• Wed. May 22nd, 2024

Storms may increase white Christmas odds, threaten holiday travel in midwestern, northeastern US

A stormy pattern in the days leading up to Christmas may increase odds for a white Christmas in the midwestern and northeastern United States but may also pose concerns for holiday travelers.

“The weather does not look quiet for the days leading up to Christmas,” AccuWeather Lead Long-Range Meteorologist Paul Pastelok said, much to the dismay of holiday shoppers and those planning to travel to Christmas Day destinations.

Pastelok is concerned for one or two storms to track across the eastern half of the U.S. from Dec. 21 to 24.

Stormy pattern in East prior to Christmas 2017

“One storm early in this period can produce snow in the western Ohio Valley and Great Lakes and as it initially arrives in the Northeast,” Pastelok said. “This looks like a storm that can impact air travel in the north.”

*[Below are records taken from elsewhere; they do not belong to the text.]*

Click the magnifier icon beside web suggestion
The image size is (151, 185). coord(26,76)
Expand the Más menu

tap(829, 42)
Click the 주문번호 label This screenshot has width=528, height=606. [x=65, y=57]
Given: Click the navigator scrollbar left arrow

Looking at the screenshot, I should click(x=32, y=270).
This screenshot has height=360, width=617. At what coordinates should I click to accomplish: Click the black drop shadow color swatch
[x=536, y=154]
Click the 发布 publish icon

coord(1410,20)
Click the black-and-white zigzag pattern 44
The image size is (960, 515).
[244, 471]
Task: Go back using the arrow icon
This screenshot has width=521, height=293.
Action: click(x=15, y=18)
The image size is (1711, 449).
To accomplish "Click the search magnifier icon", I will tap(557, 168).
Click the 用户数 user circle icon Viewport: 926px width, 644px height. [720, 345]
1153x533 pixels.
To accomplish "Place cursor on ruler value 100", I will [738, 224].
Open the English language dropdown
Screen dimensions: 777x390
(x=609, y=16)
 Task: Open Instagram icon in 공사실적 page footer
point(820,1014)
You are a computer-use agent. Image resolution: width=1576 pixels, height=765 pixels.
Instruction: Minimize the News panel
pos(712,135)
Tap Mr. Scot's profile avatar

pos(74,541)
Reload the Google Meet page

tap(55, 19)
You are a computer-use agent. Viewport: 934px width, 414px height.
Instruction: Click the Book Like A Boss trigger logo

Disruptions to travel on roads and in the air may impact not only those heading to their Christmas Day destinations but also the shipment of last-minute presents.

Another storm may quickly follow on its heels and track from the Gulf of Mexico to the Northeast around Dec. 22-24, according to Pastelok.

“Without any fresh cold, both systems prior to Christmas may produce snow on their front end in the mid-Atlantic,” Pastelok said. “However, the track of the storms should cause any snow to change over to rain.”

“So, the prospect of a white Christmas is low in Philadelphia and Washington, D.C.,” he said.

Historical white Christmas

A repeat of the rare snow in the South is not expected with temperatures high enough for rain during both storms. Pastelok anticipates the wet weather to linger into Christmas Day across the South.

Things are looking better for those hoping for a white Christmas farther north.

“Chances are good for a white Christmas from I-80 northward in the midwestern and northeastern U.S.,” Pastelok said. “This may not include New York City but definitely Boston.”

“Even if there isn’t significant snow on the ground around Chicago, there should be snow showers around on Christmas Day across the Great Lakes to put residents in the holiday spirit,” he said.

The I-95 corridor of the Northeast may be dry but brisk and chilly for Christmas Day as any storm preceding the holiday should be offshore.

With snow on the ground and more storms set to target the Northwest, a white Christmas is also expected for the northern Rocky Mountains and the higher terrain of the Northwest.

“The Northwest will be stormy leading up to and through Christmas Day,” Pastelok said. “These will not be extreme storms, but more typical late-December systems that bring rain to the lower elevations and snow in the mountains.”

For those who are not fans of cold and do not mind a warm Christmas Day, Pastelok suggests heading to the Southwest where sunshine may provide a mild holiday.